First, here's 5-on-5 Corsi by pairing for the Hawks' most-used duos this season:

https://pbs.twimg.com/media/Cdxr7kRUUAA-eD3.jpg

(via @HawksBreakdown)

This seems to paint a pretty clear picture of how the Hawks' top two pairings should be aligned going forward. Seabrook needs be bumped back to the top duo with former longtime partner Keith. TVR, meanwhile, should be paired with Hjalmarsson, the defensive stalwart. Based on possession numbers -- where the Hawks have not-so-coincidentally been a mess lately -- that's the best foursome.

Now, maybe you're skeptical about whether Hjalmarsson and van Riemsdyk can actually be a lockdown defensive pairing. It's a fair concern.
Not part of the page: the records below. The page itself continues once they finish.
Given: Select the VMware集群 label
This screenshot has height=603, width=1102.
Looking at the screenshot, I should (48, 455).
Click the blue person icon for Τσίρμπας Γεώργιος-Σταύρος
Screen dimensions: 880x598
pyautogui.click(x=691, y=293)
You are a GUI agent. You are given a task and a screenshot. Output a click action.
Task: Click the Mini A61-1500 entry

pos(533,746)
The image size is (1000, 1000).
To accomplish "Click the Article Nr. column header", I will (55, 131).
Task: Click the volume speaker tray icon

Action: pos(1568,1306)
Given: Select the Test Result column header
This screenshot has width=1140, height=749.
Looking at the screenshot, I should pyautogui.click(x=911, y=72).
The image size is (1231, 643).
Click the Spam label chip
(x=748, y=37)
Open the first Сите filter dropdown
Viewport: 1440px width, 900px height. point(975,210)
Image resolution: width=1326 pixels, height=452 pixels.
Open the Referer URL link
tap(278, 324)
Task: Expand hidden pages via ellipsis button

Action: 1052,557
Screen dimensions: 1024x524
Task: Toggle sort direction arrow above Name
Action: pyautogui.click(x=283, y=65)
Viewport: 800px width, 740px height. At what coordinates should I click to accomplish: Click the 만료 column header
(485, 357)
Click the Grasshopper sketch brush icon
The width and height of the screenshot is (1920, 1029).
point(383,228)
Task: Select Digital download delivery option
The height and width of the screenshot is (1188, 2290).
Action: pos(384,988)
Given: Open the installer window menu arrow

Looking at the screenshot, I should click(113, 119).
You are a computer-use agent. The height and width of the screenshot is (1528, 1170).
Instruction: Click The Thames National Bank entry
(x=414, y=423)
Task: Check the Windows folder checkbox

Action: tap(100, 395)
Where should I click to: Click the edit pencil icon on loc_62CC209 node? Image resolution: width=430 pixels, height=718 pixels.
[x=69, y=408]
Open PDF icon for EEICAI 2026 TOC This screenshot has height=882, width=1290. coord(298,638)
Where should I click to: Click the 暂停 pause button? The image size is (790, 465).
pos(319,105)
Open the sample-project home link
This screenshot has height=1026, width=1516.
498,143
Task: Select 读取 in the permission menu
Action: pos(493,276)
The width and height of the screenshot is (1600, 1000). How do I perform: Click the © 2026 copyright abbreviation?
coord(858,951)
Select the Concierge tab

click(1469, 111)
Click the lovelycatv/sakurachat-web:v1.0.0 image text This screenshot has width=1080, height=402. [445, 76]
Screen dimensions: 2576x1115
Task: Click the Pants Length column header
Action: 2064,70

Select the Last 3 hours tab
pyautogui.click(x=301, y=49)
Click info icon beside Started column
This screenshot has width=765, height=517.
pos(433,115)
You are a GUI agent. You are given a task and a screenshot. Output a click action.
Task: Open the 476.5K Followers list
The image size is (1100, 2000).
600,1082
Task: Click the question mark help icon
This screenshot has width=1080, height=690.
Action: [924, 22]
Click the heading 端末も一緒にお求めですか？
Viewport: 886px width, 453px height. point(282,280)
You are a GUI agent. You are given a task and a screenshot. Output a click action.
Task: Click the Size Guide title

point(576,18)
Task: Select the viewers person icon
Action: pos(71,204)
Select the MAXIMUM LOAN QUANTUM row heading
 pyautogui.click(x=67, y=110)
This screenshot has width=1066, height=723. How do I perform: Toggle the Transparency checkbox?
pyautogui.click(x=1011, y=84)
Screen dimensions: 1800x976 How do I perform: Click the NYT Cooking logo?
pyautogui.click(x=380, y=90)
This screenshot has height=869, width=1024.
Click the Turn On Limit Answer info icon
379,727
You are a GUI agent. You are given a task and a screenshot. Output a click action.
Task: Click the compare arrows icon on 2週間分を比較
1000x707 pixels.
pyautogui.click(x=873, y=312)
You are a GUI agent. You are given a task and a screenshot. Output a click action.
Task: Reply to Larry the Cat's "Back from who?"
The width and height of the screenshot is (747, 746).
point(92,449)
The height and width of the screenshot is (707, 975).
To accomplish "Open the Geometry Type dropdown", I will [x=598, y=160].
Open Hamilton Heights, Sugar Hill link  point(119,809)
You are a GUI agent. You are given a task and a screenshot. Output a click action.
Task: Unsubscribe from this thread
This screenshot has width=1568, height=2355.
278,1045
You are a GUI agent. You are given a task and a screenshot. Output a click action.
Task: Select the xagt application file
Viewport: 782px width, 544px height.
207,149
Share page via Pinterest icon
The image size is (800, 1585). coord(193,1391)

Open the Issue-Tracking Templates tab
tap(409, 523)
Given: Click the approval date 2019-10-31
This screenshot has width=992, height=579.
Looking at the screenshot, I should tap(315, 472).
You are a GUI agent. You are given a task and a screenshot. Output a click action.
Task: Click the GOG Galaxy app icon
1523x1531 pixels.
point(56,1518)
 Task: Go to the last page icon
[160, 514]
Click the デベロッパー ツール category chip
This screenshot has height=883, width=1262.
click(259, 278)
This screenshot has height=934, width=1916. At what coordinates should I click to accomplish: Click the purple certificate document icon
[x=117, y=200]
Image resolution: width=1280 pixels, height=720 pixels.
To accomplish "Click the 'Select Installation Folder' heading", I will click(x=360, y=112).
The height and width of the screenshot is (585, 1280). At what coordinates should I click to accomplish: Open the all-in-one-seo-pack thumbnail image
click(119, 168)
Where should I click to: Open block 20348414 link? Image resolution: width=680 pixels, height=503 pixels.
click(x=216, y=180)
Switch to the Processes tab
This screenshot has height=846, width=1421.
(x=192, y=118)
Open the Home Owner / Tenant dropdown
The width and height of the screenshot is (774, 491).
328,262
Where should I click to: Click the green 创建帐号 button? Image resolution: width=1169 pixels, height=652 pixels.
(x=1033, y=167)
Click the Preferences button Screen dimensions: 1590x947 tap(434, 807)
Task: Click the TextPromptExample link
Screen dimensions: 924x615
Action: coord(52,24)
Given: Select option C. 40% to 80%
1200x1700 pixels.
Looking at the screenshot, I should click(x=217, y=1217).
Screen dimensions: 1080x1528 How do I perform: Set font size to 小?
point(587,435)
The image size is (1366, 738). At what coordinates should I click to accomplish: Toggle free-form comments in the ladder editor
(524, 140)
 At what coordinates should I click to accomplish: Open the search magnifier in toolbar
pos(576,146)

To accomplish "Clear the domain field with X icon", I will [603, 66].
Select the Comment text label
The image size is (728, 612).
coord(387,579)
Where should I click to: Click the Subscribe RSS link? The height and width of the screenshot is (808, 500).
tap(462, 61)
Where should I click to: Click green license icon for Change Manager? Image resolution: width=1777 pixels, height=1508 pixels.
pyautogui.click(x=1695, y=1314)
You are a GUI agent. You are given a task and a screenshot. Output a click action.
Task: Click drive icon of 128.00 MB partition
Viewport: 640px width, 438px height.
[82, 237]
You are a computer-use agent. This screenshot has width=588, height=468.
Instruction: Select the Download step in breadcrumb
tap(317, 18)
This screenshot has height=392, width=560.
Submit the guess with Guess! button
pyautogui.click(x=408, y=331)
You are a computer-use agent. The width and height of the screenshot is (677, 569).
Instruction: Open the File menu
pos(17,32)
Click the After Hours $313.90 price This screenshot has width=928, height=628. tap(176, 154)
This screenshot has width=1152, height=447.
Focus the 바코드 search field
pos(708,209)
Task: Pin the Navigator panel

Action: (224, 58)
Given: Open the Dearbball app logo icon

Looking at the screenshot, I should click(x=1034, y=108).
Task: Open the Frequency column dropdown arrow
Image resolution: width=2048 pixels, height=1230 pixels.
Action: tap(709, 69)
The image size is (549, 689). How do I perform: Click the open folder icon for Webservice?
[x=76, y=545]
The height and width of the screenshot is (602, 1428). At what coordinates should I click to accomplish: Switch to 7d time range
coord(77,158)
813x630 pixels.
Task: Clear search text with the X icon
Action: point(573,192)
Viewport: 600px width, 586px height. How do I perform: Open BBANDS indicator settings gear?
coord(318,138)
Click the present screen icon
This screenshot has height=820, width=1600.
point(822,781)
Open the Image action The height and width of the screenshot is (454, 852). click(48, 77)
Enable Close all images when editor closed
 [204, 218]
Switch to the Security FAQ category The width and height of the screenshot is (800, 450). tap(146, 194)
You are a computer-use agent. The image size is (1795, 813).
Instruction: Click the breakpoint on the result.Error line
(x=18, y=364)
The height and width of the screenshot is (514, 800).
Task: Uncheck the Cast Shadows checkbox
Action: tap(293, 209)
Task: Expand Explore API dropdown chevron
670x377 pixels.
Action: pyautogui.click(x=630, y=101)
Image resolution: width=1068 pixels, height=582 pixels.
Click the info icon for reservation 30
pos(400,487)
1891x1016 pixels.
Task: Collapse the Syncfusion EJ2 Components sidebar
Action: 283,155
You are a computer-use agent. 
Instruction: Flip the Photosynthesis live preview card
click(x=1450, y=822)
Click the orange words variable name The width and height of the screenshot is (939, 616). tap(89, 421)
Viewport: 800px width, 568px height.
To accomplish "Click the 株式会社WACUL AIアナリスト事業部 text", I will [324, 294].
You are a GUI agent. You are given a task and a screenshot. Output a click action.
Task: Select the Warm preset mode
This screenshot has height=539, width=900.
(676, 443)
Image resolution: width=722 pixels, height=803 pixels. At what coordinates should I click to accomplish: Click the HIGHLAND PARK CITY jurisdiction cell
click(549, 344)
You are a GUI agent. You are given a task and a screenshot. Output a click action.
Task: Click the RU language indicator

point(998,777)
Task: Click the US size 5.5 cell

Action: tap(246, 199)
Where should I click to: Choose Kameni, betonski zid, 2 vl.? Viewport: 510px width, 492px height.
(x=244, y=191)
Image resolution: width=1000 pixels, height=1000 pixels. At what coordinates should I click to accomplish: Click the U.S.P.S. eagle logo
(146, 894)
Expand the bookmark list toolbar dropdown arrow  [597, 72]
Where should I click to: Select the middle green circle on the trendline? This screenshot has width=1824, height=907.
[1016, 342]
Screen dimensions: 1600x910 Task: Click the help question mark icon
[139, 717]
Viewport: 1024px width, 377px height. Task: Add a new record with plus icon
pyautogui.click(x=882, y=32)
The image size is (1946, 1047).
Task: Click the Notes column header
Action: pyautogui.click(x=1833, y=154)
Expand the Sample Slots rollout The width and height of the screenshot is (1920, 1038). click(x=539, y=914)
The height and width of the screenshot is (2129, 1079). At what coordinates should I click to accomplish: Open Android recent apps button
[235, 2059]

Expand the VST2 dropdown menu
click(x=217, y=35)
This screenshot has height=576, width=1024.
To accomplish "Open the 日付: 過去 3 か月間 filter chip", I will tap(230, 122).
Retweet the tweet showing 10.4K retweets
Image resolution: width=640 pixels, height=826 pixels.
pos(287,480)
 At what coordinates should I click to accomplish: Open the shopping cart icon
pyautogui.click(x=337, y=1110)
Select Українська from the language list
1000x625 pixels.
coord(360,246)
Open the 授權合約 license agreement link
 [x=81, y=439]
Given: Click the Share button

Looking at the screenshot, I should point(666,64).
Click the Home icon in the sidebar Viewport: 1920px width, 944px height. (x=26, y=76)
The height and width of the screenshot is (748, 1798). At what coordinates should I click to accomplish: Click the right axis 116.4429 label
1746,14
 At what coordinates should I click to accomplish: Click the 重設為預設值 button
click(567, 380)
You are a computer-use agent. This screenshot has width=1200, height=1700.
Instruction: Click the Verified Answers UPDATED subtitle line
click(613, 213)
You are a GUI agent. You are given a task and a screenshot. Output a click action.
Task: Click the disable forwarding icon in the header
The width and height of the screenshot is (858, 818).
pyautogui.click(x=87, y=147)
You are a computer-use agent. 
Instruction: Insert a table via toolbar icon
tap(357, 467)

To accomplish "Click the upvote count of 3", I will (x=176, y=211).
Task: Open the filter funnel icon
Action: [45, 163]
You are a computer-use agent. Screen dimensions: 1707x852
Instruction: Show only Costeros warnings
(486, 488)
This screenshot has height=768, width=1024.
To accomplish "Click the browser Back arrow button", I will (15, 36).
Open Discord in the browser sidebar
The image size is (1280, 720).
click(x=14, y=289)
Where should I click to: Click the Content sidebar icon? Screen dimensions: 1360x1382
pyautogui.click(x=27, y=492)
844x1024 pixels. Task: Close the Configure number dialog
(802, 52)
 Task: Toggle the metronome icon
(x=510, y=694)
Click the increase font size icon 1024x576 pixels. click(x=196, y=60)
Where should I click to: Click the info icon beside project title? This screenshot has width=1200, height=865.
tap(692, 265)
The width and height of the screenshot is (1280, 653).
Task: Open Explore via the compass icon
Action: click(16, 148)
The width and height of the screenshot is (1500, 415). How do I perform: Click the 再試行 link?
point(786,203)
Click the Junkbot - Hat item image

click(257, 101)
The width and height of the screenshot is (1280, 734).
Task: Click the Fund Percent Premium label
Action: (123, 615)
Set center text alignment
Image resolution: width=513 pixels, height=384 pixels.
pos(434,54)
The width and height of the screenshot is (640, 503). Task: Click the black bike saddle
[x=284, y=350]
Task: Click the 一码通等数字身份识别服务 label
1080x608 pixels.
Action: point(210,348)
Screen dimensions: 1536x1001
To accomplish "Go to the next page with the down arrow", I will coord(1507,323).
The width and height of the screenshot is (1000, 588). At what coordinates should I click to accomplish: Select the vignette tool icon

We've seen our fair share of instances where TVR was too aggressive in jumping into play offensively, leaving the team scrambling on the back end off a counter-attack. If Keith-Seabrook is a more offensive-minded duo, where does Chicago lean on defense?

Except it turns out that Hjalmarsson-TVR has been Chicago's best shot prevention duo this season, by far.

https://pbs.twimg.com/media/CdxtSlgWIAAyD2B.jpg

(via @HawksBreakdown)

That Hjalmarsson-TVR pairing is also third in shots generated per 60 minutes, too, behind only Keith-Seabrook and Keith-TVR.

All of this tells me that TVR is at least one of the Hawks' top six defensemen going into the playoffs, and might even be the clear No. 4. While the overall numbers are worrisome, it seems apparent that the Hawks might get much better results if they'd just stick with some different groupings. These are admittedly small sample sizes for various pairings within a single season, but if the negative small samples on TVR were cause for concern, then these numbers should similarly be reason for hope. It also helps to explain why Quenneville keeps playing TVR in important situations.

It does beg the question of why TVR has seen so much time with Seabrook. And yes, it's unfortunate that our veteran defenseman who's about to start an eight-year, $56 million contract seemingly can't anchor his own pairing. Ideally, paying that much money for a defenseman, it shouldn't matter much who he's playing with. But with Seabs, it's becoming apparent that he does his best work next to Keith. Q has tried valiantly to split up Keith and Seabrook's offensive talents to give the team a more balanced attack. It's just not working, though.

So that's why I think the Hawks should roll Keith-Seabrook and Hjalmarsson-TVR as their top two pairings. Beyond that, figuring out how to rotate Ehrhoff, Gustafsson and Rozsival into the final pairing will be another challenge. But there might be some stability to be found on the top four, and based on the recent usage of these players, it seems clear TVR is settling in as the top guy behind the Big Three.

And assuming Q doesn't stubbornly stick with TVR-Seabrook, it might actually be okay. This kind of uncertainty isn't ideal for a Cup contender, but van Riemsdyk stands a better chance in the playoffs than you might think.